> TASK DESCRIPTION: In the mailing-list thread below about changing where VM configuration files are stored, list every distinct filesystem path that begins with /etc or /var.

** Start DOCUMENT PASSAGE **

[libvirt-users] Changing path of VM configuration files

Hello, I am using shared storage and i want to keep all the configuration files of vms of different hosts in one single location (on shared storage). Is there a way i can change the default path=/etc/libvirt/qemu/<VMName>.xml to something else. I looked into libvirtd.conf and qemu.conf but could not find any such thing. -- Jatin

Hallo, the easiest way to do this, would be to mount /etc/libvirt to a different location. e.g. using nfs. $ cat /etc/fstab <nfshost>:/libvirt/configs /etc/libvirt nfs defaults 0 0 <nfshost>:/libvirt/images /var/lib/libvirt/images nfs defaults 0 0 -- Regards Soeren On 07/08/2011 01:40 AM, Jatin Kumar wrote:
Hello,I am using shared storage and i want to keep all the configuration files of vms of different hosts in one single location (on shared storage). Is there a way i can change the default path=/etc/libvirt/qemu/<VMName>.xml to something else. I looked into libvirtd.conf and qemu.conf but could not find any such thing.

** End DOCUMENT PASSAGE **
** Start STORED DATA **

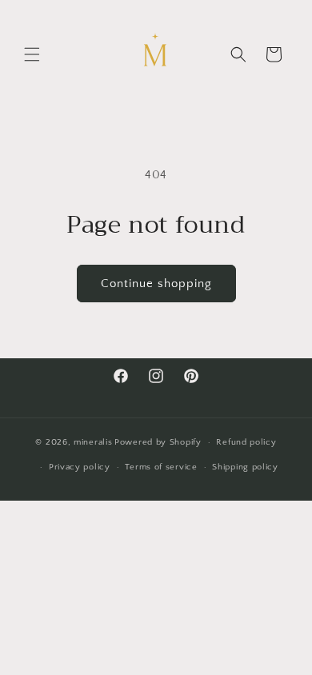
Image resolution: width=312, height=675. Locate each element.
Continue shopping (156, 283)
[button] (32, 54)
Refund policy (246, 442)
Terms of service (161, 467)
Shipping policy (245, 467)
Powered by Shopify (158, 442)
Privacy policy (79, 467)
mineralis (93, 442)
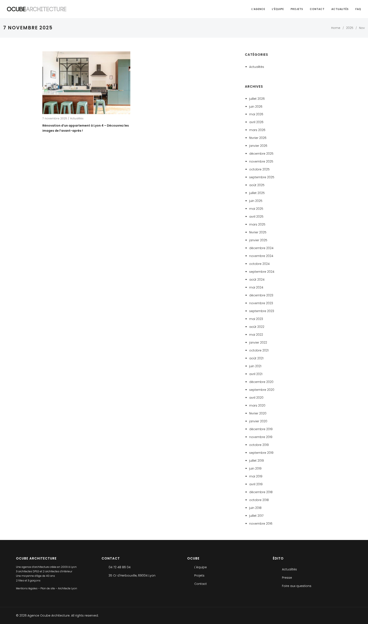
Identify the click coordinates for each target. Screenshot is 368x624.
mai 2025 (256, 209)
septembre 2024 (261, 272)
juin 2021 (255, 366)
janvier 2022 (258, 342)
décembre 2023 (261, 295)
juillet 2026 (257, 99)
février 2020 (257, 413)
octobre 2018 (259, 500)
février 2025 (257, 232)
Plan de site (48, 588)
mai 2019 (255, 476)
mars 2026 (257, 130)
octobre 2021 (259, 350)
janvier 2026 (258, 146)
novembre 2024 (261, 256)
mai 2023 (256, 319)
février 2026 (257, 138)
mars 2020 (257, 405)
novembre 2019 (260, 437)
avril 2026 (256, 122)
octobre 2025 (259, 169)
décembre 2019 (261, 429)
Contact (317, 9)
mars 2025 (257, 224)
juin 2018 (255, 508)
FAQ (358, 9)
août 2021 (256, 358)
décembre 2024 (261, 248)
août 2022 (256, 327)
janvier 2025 (258, 240)
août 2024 (256, 279)
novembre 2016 (260, 523)
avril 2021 (255, 374)
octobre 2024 (259, 264)
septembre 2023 (261, 311)
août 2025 (256, 185)
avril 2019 (256, 484)
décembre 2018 (261, 492)
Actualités (340, 9)
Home (335, 28)
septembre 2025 (261, 177)
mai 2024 (256, 287)
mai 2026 (256, 114)
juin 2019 (255, 468)
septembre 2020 (261, 390)
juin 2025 (255, 201)
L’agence (258, 9)
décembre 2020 (261, 382)
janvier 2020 (258, 421)
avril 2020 (256, 398)
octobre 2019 (259, 445)
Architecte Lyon (67, 588)
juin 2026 (255, 106)
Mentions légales (27, 588)
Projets (297, 9)
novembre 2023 (261, 303)
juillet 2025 (257, 193)
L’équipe (278, 9)
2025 (349, 28)
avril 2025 (256, 216)
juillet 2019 (256, 460)
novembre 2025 (261, 161)
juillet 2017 (256, 516)
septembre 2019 (261, 453)
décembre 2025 (261, 153)
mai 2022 (256, 335)
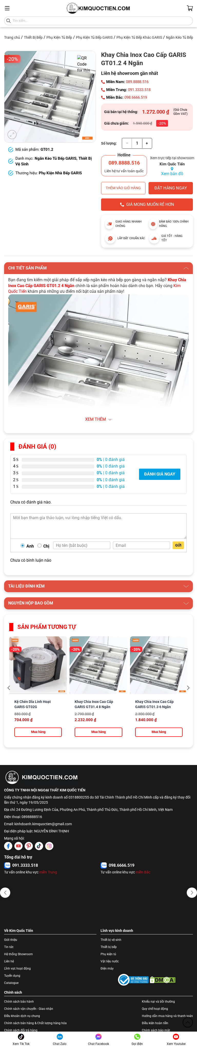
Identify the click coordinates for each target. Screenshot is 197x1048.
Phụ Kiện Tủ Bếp (59, 37)
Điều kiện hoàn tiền (155, 1023)
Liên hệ (9, 961)
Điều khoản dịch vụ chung (22, 1016)
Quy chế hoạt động (155, 1009)
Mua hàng (38, 732)
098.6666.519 (135, 97)
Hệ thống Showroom (18, 954)
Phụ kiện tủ (108, 954)
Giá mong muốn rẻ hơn (150, 204)
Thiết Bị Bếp (33, 37)
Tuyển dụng (12, 976)
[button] (5, 893)
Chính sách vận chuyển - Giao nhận (28, 1009)
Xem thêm (95, 419)
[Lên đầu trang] (188, 1022)
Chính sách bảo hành (19, 1001)
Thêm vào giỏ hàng (123, 188)
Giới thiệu (10, 940)
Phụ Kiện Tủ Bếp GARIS (94, 37)
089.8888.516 (137, 81)
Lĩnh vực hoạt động (17, 968)
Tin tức (9, 947)
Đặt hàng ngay (170, 188)
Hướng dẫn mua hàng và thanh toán (167, 1016)
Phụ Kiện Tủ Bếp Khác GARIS (139, 37)
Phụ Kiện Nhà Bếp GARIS (60, 173)
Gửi (178, 545)
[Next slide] (188, 687)
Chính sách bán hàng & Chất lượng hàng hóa (35, 1023)
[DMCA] (162, 979)
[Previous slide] (8, 687)
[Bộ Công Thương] (133, 979)
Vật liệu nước (110, 961)
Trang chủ (12, 37)
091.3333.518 (139, 89)
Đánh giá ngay (159, 474)
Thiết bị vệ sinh (111, 940)
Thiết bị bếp (109, 947)
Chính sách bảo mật (156, 1030)
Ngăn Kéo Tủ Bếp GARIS (55, 158)
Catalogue (11, 983)
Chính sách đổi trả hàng (20, 1030)
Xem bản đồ (172, 173)
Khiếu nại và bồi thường (158, 1001)
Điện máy (107, 968)
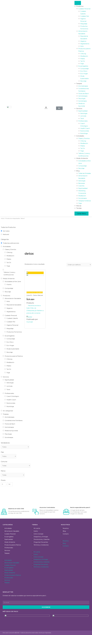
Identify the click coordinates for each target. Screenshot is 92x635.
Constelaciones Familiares (13, 420)
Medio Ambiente (9, 278)
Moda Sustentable (13, 349)
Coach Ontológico (13, 396)
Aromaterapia (9, 417)
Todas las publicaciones (11, 243)
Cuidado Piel (11, 322)
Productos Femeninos (14, 332)
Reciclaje (8, 292)
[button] (16, 557)
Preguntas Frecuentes (41, 542)
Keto (8, 301)
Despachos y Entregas (41, 536)
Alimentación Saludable (13, 298)
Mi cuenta (37, 528)
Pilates (9, 259)
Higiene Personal (12, 325)
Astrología (10, 383)
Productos (6, 295)
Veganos (9, 308)
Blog (64, 531)
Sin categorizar (8, 411)
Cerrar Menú (81, 213)
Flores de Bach (10, 424)
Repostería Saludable (14, 305)
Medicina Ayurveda (11, 430)
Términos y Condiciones (41, 545)
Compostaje (9, 288)
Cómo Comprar (38, 534)
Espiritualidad (9, 380)
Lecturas (9, 386)
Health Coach (11, 400)
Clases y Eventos (10, 249)
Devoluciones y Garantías (41, 539)
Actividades (7, 246)
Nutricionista (11, 403)
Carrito (36, 531)
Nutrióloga (10, 406)
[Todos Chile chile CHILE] (8, 456)
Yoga (8, 266)
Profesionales (9, 393)
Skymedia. (48, 632)
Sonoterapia (9, 437)
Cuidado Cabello (12, 318)
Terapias (6, 414)
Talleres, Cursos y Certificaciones (9, 273)
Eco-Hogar (10, 345)
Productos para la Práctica (14, 356)
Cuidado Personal (11, 315)
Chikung (9, 252)
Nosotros (66, 528)
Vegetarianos (11, 311)
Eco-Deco (10, 342)
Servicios (6, 377)
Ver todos (6, 231)
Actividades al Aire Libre (13, 281)
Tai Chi (9, 262)
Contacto (66, 534)
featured (6, 234)
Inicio (2, 218)
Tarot (8, 389)
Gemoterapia (9, 427)
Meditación (10, 256)
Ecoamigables (9, 336)
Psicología (8, 434)
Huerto (9, 284)
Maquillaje (10, 328)
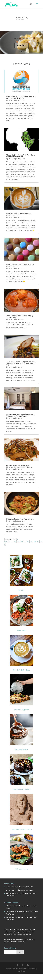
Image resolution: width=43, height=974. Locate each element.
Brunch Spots (21, 630)
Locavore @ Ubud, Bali (13, 887)
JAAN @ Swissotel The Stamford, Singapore (21, 893)
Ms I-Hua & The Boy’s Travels (21, 829)
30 (22, 542)
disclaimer (21, 942)
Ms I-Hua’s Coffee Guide (21, 670)
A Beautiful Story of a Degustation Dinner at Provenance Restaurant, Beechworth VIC (21, 363)
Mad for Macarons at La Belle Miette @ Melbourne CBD (20, 265)
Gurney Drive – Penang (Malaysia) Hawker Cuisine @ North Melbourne (19, 466)
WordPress (21, 971)
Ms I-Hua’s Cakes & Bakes (21, 789)
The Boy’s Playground (21, 710)
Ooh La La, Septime (21, 38)
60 (38, 542)
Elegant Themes (21, 969)
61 (41, 542)
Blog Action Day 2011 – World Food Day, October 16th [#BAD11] (21, 97)
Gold (7, 917)
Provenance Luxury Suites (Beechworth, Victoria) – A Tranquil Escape (20, 415)
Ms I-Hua (11, 100)
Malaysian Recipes (21, 869)
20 (18, 542)
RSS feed (29, 934)
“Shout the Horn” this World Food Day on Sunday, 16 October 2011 (21, 156)
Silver (8, 912)
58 (31, 542)
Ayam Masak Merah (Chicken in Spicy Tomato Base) (19, 316)
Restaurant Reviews (21, 749)
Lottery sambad (11, 906)
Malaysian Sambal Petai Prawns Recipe (20, 519)
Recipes (21, 590)
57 (28, 542)
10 (15, 542)
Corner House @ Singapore (15, 890)
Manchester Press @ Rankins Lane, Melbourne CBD (18, 214)
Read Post (21, 45)
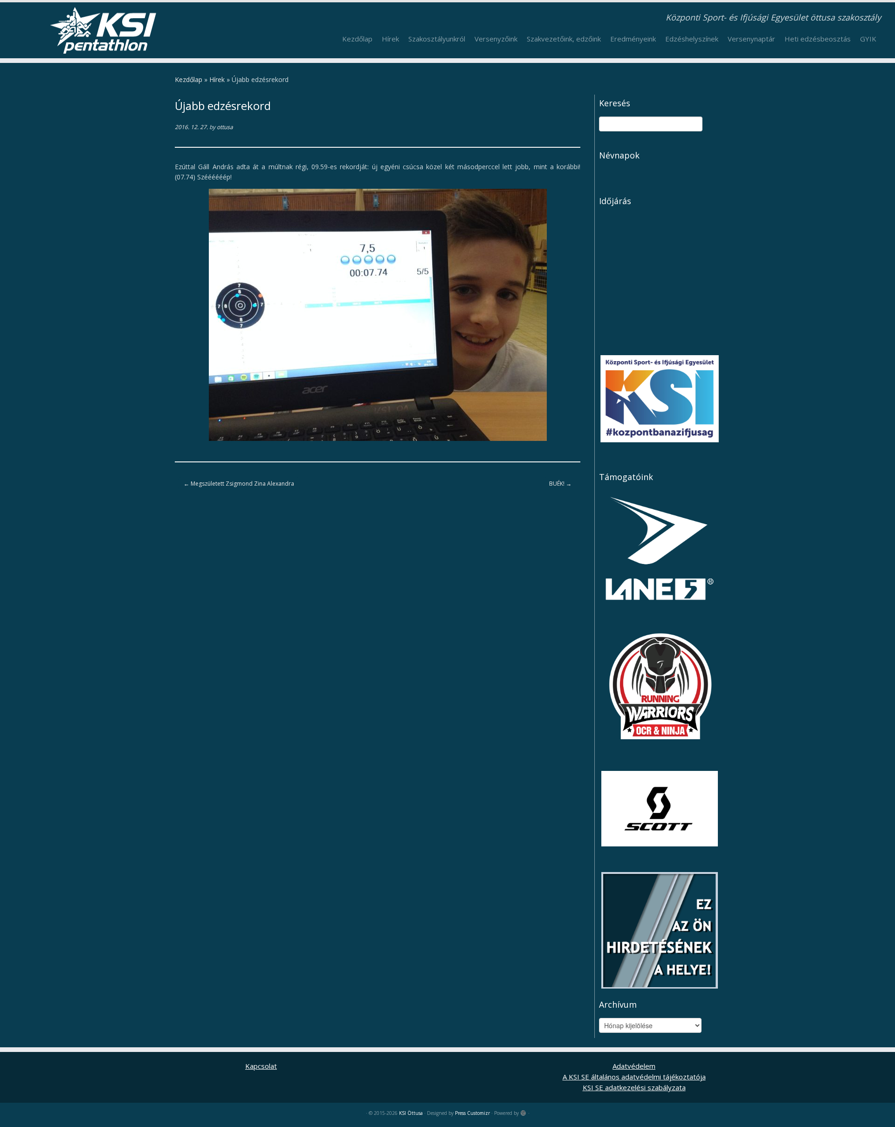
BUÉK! (560, 484)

** End STORED DATA **

> WRITTEN SOLUTION:
/etc/libvirt/qemu/<VMName>.xml
/etc/fstab
/etc/libvirt
/var/lib/libvirt/images